This document is at http://www.rogerclarke.com/EC/BDAL.html
My comments were primarily in response to Emmanuel Letouzé's paper, outlined at 2. below; but with cross-references as appropriate to other papers at the Workshop, in particular Sarah Logan's, outlined at 1. below.
Sarah's field of view is post 9/11 mass surveillance - the hysteria within the national security community about gathering and exploiting vast volumes of data, primarily that relating to electronic communications. We have Snowden to thank for exposing the extent and nature of these activities. The paper notes the state of anxiety that the national security community has reached, about "the fragility of power rather than its untroubled exercise".
The main drive of the paper is to consider the two metaphors that have driven analysis of the phenomenon. The panopticon metaphor has long been familiar. (Foucault's 'Discipline and Punish' currently shows about 50,000 citations, growing at about 4,000 p.a.). The 'haystack' metaphor, on the other hand, while used long before 2001 in the context of data mining, has been far more widely used since General Alexander popularised it in 2013.
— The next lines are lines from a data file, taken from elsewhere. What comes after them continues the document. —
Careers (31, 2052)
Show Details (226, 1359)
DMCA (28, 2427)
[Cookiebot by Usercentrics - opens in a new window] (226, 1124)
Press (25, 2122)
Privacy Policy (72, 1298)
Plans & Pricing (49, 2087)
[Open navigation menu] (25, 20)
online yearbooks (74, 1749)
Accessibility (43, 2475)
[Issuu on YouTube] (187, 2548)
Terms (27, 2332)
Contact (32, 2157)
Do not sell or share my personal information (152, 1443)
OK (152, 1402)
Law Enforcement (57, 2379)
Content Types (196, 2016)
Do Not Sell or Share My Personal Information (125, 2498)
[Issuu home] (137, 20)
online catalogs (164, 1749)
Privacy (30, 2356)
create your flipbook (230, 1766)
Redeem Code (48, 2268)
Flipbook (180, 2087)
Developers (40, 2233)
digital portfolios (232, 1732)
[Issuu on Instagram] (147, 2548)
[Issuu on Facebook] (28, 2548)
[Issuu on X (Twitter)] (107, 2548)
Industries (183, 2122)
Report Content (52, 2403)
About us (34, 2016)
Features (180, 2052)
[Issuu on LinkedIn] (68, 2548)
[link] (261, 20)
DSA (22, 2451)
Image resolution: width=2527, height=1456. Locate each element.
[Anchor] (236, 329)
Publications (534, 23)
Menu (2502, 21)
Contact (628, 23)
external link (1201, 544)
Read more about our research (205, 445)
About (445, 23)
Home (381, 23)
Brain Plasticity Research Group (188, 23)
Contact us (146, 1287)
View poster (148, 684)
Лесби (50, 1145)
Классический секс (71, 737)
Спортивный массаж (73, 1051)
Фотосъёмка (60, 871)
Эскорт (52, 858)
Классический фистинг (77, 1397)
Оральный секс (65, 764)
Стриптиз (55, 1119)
The panopticon metaphor leads its users into an assumption of omniscience on the part of the prison superintendant, the State in general, and the NSA in particular. The haystack metaphor, on the other hand, leads to inferences that needles exist, that the whole haystack needs to be accessible if they are to be found, and that clever technologists will indeed find the hidden needles.
However, Sarah draws attention to, at best, the lack of evidence that undesirable behaviour has been prevented by either the panoptic effect or the haystack, and, at worst, the very low success-rate that has actually arisen from mass surveillance.
She asks questions about how the needle is defined, whether a useful definition is feasible, and whether false-positives inevitably swamp what few relevant instances are found, and necessarily result in paralysis by analysis. She also points out that the haystack can never be complete, because many real-world events are not recorded, or only some aspects of them are recorded, and in any case the theoretical 'whole haystack' is infinitely large.
Finally she calls for a search for additional metaphors to replace these worn and faulty lenses for observing mass surveillance.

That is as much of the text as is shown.